Dad was a commercial artist, and an amazingly brilliant one, and I can say that quite objectively. He learned his trade in the UK in the 1930s, and his skill at precision artwork was nothing short of astounding. (He also did artwork for my school projects, and the very last ‘title page’ he did for me was the cover to my novel, Gryphon’s Heir --- a subject I’ve written about and you can find here if you’re interested.) However, what he really enjoyed doing was what he called ‘fine art' --- painting with watercolours and acrylics. His subjects tended to be the rural buildings and environments of Western Canada, which is where we lived, and I recall many Sunday afternoons when we would all load up in the family car (a mammoth 1970 Pontiac Strato-Chief that seemed only slightly smaller than the Queen Mary passenger liner) and head out into the countryside to photograph countless barns, agricultural equipment, sheds, railway stations and buildings --- and, of course, grain elevators. (I’m afraid my interest in these structures --- many of which either already were, or certainly appeared, derelict --- approached zero. But I always had a book with me, and could curl comfortably up in the massive back seat and lose myself in Middle Earth while Dad did his thing.)

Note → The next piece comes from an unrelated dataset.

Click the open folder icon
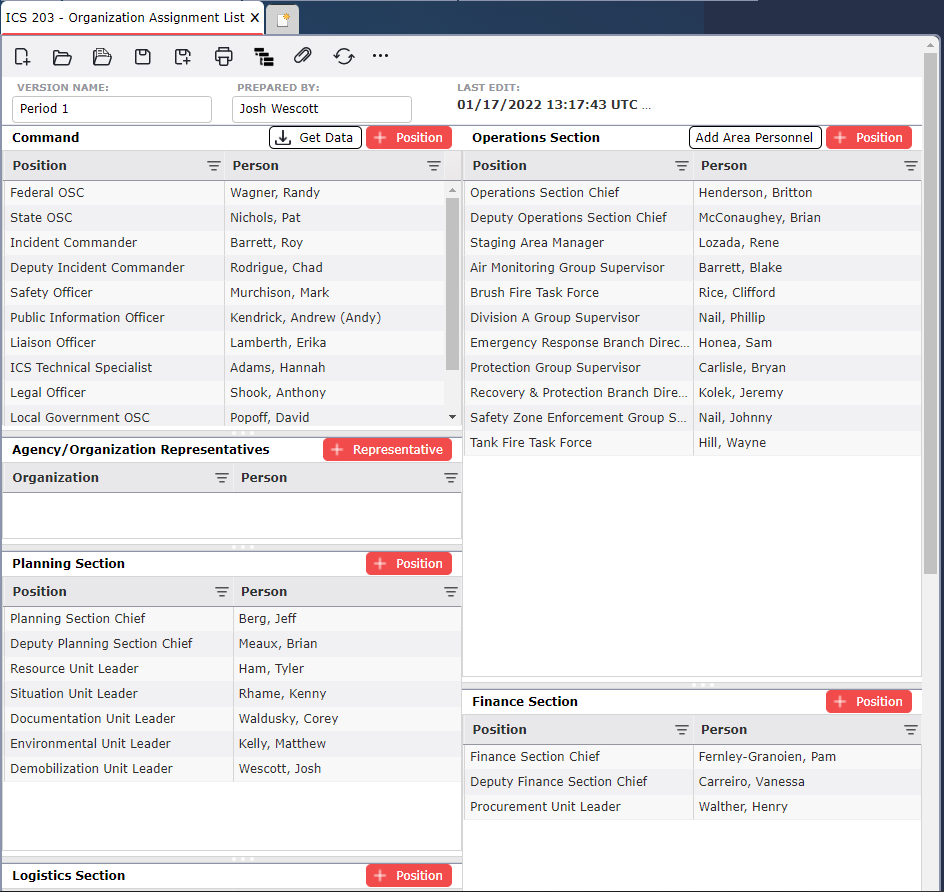This screenshot has height=892, width=944. (x=62, y=57)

Like so many things from our collective childhoods, I’m sorry now I didn’t take a more active interest in these expeditions. As children, we often don’t appreciate the singular opportunities --- the moments in time --- that we’re frequently confronted with. (Well, how can we, really? To a child, time and lifespans, both one’s own and those of people surrounding them, stretch ahead endlessly --- if a child thinks of such abstract things at all, which most don’t. Including me.) But the opportunities include whom we’re with, or where we are, or what we’re doing, and now all I can do is peer down the telescope of memory 35 or 40 years after the fact.

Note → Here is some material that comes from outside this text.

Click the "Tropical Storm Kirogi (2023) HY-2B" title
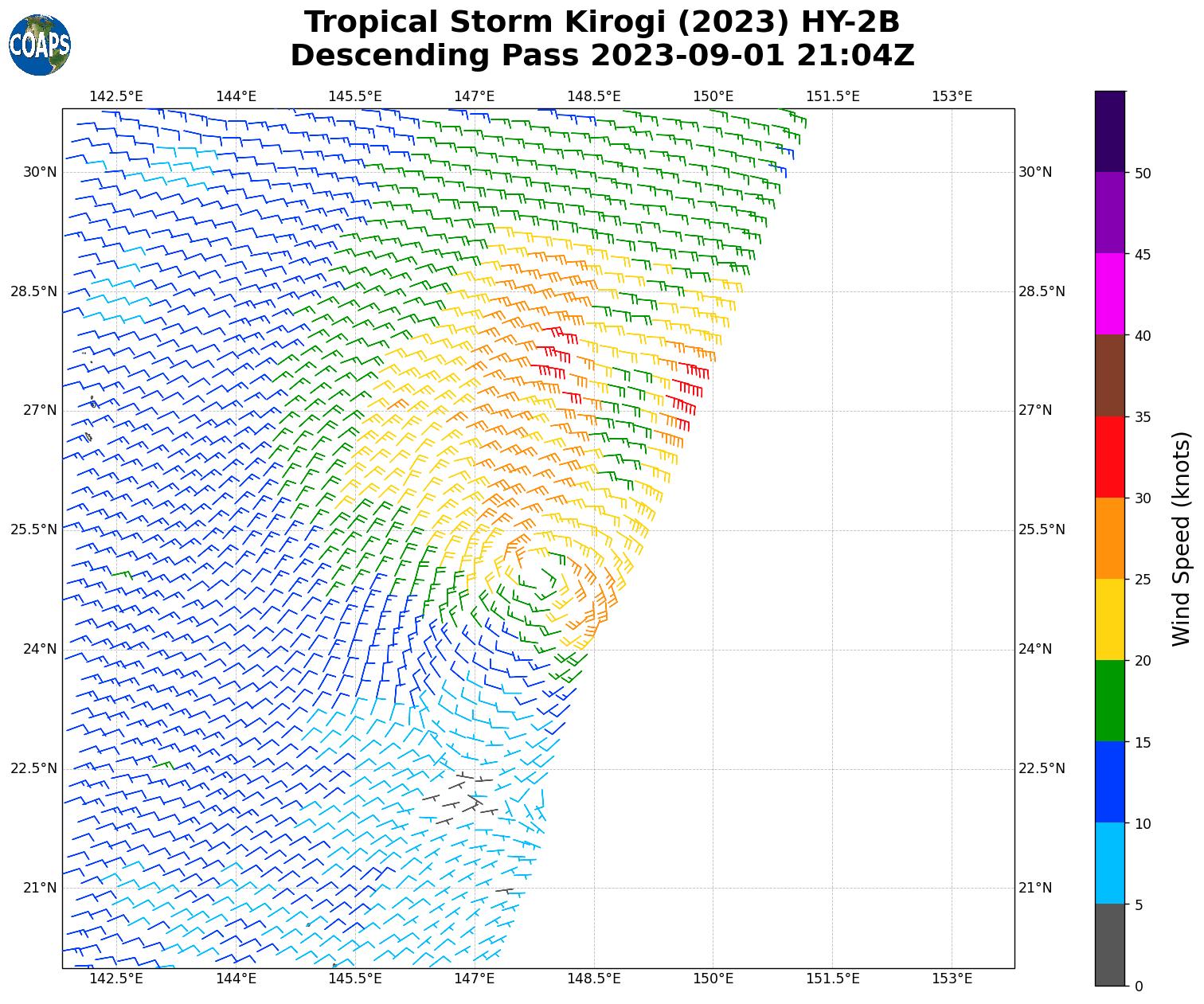coord(602,22)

The painting prompting today’s epistle is one he did almost 15 years ago, when he was in his 80s. He worked from an old black and white photograph taken probably 30 years prior to that, but his paintings were never just slavish copies of his photos --- he would often take his artistic licence and alter details to make things more photogenic or worthy of art, sometimes quite considerably. His skill in this painting is still razor sharp, and the only thing wrong with it when it arrived in our home recently was that dad had framed it himself, using bits of what I believe were floorboards --- which I sighed at and smiled with fond reminiscence. Dad was always thrifty (having grown up during the Great Depression years in grinding poverty, and even later, coming to Canada and being a self-employed commercial artist bringing up a young family) and professional framing wasn’t and isn’t cheap. But my wife and I felt the painting deserved proper framing, so we went ahead and had it done. Dad would have approved with the finished result, I believe, although I’m quite sure he would have clucked in dismay at the price. But it can now hang worthily above our fireplace mantelpiece.
It will serve double duty there: first, as a reminder of a bygone era --- there really aren’t any of the old wooden grain elevators dotting the prairie countryside anymore. At one time, they were ubiquitous, silent sentinels marking the location of small settlements that couldn’t charitably even be called villages; now, they have vanished into the mists of history, and mostly, those small settlements right along with them. The painting’s second duty will be to provide a living memory of the gentle man who created it, a tangible reminder left behind that he lived and loved.
Always look back. Not in sadness or anger or preoccupation, but in simple remembrance. Because to know where you are now, to know where you’re going, you need to know --- and honour --- from where you’ve come.